### Problem
The whole listing below should be printed again exactly, with no images.

━━━━━━━━━━

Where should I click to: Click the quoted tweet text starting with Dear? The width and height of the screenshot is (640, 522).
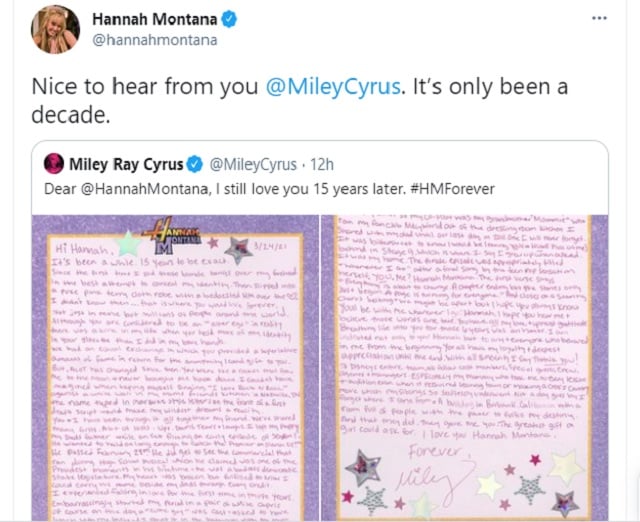269,189
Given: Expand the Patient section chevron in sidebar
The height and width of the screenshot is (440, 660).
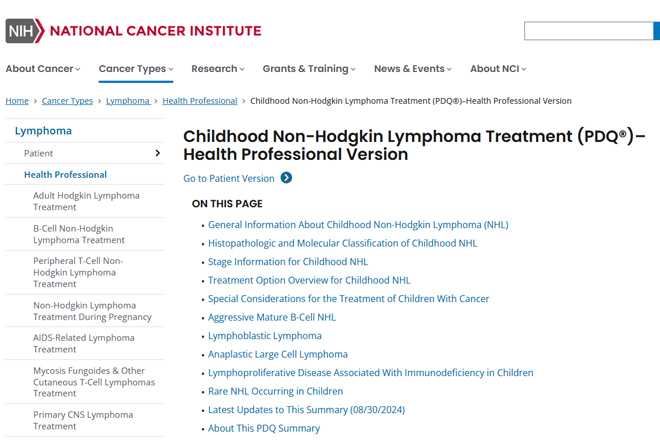Looking at the screenshot, I should coord(158,153).
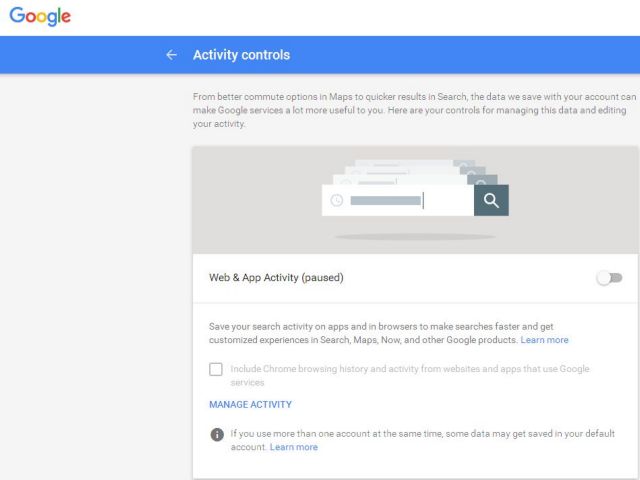Check the Include Chrome browsing history box

pos(216,369)
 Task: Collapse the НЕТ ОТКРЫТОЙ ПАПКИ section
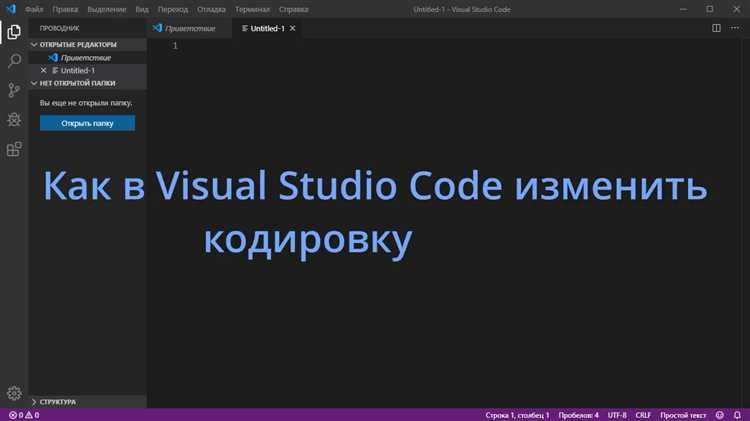click(35, 84)
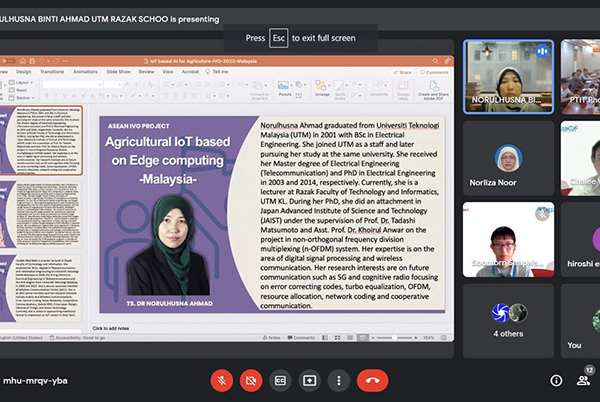Open the meeting details info icon
Image resolution: width=600 pixels, height=402 pixels.
tap(556, 380)
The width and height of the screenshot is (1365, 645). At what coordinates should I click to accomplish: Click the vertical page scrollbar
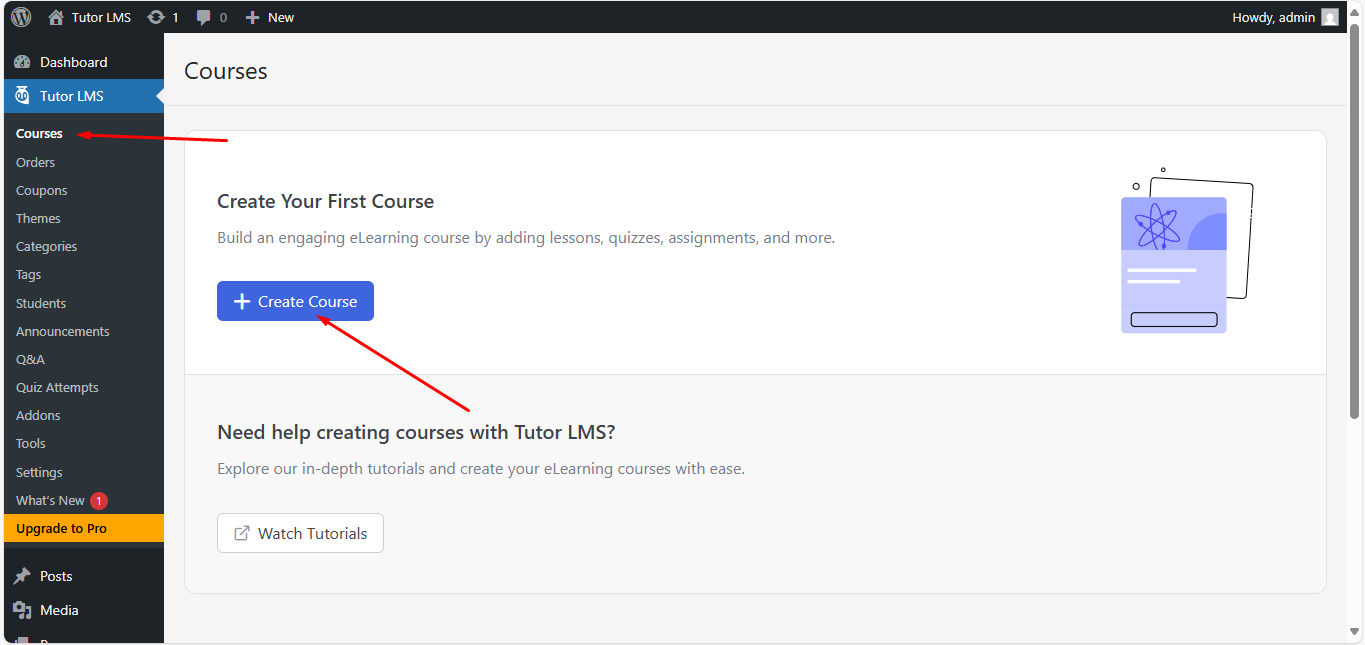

━━━━━━━━━━

### Result for this task
Where should I click to: Click the quoted tweet text starting with Dear? The width and height of the screenshot is (640, 522).
269,189
Given: Expand the Patient section chevron in sidebar
The height and width of the screenshot is (440, 660).
Looking at the screenshot, I should coord(158,153).
Check the Include Chrome browsing history box

pos(216,369)
 Task: Collapse the НЕТ ОТКРЫТОЙ ПАПКИ section
click(35, 84)
Open the meeting details info icon
Image resolution: width=600 pixels, height=402 pixels.
tap(556, 380)
The width and height of the screenshot is (1365, 645). At what coordinates should I click to accomplish: Click the vertical page scrollbar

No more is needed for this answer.